→ Items listed in a dataset:
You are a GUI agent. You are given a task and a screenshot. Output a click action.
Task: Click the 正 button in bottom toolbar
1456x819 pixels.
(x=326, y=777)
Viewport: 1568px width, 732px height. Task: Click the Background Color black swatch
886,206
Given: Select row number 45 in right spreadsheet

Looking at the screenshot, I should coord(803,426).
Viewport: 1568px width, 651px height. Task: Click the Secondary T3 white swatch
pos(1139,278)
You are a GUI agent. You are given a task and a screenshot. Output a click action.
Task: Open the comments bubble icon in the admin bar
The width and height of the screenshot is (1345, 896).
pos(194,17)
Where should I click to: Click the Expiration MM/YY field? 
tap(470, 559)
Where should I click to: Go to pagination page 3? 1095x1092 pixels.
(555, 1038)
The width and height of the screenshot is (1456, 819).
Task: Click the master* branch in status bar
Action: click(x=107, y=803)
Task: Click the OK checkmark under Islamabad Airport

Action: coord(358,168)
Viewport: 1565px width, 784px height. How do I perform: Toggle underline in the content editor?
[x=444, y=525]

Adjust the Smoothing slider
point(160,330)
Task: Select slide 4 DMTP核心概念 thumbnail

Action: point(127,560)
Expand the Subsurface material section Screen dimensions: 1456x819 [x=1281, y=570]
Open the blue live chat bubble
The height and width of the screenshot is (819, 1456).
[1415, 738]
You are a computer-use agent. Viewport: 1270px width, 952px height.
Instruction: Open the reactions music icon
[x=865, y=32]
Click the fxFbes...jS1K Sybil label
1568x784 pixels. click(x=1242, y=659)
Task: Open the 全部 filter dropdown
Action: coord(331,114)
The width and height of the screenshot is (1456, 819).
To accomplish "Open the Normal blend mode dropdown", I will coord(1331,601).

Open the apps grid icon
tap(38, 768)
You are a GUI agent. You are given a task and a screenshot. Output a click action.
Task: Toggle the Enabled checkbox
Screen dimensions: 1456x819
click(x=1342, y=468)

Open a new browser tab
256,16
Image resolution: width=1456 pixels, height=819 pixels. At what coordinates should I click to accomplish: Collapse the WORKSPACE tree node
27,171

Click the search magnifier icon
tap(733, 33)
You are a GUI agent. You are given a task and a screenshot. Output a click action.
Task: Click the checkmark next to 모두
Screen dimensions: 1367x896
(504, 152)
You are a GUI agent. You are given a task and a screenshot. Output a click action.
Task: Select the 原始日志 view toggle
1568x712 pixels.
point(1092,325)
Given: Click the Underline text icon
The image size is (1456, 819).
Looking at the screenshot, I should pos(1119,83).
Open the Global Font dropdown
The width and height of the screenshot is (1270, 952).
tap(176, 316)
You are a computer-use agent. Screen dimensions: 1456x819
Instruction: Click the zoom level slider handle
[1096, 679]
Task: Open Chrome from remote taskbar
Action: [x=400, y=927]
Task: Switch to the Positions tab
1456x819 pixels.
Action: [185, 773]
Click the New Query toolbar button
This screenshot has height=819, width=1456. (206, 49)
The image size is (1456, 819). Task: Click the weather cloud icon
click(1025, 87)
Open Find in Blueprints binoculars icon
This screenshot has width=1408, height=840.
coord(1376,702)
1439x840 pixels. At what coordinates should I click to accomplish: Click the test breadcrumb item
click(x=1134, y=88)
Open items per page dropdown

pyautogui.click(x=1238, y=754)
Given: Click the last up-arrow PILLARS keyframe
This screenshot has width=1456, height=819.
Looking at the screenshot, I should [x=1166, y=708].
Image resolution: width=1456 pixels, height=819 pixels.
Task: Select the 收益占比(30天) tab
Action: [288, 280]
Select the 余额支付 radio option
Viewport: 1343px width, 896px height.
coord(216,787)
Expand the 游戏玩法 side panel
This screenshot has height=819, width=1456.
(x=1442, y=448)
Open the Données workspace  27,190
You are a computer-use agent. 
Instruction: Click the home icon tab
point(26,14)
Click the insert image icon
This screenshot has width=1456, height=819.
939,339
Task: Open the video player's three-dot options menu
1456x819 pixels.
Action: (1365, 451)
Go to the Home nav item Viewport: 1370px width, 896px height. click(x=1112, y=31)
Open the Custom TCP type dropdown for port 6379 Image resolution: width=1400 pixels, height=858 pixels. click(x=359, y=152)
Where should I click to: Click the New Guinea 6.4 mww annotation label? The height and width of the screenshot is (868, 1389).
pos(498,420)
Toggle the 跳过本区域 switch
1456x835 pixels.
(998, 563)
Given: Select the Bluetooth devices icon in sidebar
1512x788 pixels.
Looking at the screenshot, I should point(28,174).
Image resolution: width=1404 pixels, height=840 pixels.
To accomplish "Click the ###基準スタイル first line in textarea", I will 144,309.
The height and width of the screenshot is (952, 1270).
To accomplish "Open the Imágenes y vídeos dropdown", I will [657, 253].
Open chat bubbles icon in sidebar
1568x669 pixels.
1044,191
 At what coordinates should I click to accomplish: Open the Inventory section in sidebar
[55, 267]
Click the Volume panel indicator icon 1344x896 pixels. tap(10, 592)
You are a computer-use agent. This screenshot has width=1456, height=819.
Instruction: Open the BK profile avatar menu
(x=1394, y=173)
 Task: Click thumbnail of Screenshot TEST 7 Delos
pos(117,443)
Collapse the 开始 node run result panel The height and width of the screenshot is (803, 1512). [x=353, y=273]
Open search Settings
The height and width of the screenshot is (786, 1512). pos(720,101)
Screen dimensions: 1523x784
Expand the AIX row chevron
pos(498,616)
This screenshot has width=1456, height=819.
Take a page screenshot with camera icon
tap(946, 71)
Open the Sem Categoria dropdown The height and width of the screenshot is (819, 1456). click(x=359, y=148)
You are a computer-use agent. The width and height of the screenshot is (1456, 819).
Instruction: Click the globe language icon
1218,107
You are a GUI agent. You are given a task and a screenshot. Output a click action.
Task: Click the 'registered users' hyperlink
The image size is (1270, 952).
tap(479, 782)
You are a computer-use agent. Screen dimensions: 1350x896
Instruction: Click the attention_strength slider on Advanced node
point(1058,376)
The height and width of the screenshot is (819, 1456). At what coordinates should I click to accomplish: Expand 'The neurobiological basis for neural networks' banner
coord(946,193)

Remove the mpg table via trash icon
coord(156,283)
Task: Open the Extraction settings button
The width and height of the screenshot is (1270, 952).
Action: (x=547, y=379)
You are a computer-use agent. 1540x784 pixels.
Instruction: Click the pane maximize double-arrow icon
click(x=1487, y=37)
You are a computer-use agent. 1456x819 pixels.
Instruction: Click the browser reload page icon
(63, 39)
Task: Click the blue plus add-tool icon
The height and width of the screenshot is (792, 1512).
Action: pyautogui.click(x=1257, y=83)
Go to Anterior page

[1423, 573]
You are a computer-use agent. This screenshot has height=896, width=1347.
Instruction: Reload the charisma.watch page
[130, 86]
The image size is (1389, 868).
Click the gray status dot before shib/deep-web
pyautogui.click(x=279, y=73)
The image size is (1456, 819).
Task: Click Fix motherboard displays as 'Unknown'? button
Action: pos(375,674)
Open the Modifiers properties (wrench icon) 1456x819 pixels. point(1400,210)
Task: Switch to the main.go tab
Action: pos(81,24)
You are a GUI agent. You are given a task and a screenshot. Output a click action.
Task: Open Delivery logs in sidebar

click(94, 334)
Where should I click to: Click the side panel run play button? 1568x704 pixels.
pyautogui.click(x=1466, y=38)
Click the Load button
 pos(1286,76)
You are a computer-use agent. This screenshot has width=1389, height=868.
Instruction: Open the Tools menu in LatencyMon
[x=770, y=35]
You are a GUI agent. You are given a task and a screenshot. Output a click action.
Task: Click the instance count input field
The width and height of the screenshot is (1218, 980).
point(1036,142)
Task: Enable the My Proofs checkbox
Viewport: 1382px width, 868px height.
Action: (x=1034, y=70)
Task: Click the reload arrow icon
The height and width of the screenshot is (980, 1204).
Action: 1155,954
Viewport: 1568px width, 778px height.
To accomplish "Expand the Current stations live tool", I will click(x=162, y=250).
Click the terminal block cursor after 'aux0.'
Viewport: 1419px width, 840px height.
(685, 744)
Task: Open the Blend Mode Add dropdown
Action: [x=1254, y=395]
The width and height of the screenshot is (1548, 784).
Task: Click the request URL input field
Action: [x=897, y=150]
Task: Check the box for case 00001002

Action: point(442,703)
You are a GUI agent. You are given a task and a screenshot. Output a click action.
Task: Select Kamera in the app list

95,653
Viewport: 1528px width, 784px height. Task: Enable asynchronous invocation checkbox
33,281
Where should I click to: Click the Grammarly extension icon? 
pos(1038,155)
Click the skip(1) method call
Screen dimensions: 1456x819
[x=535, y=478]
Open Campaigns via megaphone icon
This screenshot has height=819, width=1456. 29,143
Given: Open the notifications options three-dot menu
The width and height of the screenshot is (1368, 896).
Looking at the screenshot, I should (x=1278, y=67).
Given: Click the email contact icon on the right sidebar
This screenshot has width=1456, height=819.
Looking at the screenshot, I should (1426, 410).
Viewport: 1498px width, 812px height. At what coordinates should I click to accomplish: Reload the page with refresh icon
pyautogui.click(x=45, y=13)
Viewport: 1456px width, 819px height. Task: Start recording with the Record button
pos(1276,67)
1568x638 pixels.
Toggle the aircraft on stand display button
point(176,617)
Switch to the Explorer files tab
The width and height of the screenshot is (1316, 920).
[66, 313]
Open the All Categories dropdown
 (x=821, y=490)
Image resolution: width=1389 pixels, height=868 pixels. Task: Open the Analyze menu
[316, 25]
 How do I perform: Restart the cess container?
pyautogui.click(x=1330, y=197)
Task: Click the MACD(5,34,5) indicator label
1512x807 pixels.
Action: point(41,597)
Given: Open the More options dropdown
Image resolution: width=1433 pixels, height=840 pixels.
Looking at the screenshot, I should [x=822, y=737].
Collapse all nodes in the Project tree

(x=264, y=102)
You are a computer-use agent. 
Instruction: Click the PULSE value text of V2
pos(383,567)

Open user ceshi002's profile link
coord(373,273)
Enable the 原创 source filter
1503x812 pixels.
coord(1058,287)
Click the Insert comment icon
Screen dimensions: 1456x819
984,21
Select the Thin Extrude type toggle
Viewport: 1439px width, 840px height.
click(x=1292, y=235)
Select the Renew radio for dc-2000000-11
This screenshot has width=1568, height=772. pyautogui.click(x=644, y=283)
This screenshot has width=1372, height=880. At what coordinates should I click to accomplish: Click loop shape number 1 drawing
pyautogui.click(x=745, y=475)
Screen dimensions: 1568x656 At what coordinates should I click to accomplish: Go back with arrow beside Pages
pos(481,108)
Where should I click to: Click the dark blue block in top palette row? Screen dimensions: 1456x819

→ EXERCISE DETAILS:
Select every line in the records above that contains the word "will".

→ WRITTEN RESPONSE:
To accomplish "Open the Normal blend mode dropdown", I will coord(1331,601).
To accomplish "Click the ###基準スタイル first line in textarea", I will 144,309.
To accomplish "Open the Imágenes y vídeos dropdown", I will [657, 253].
To accomplish "Expand the Current stations live tool", I will click(x=162, y=250).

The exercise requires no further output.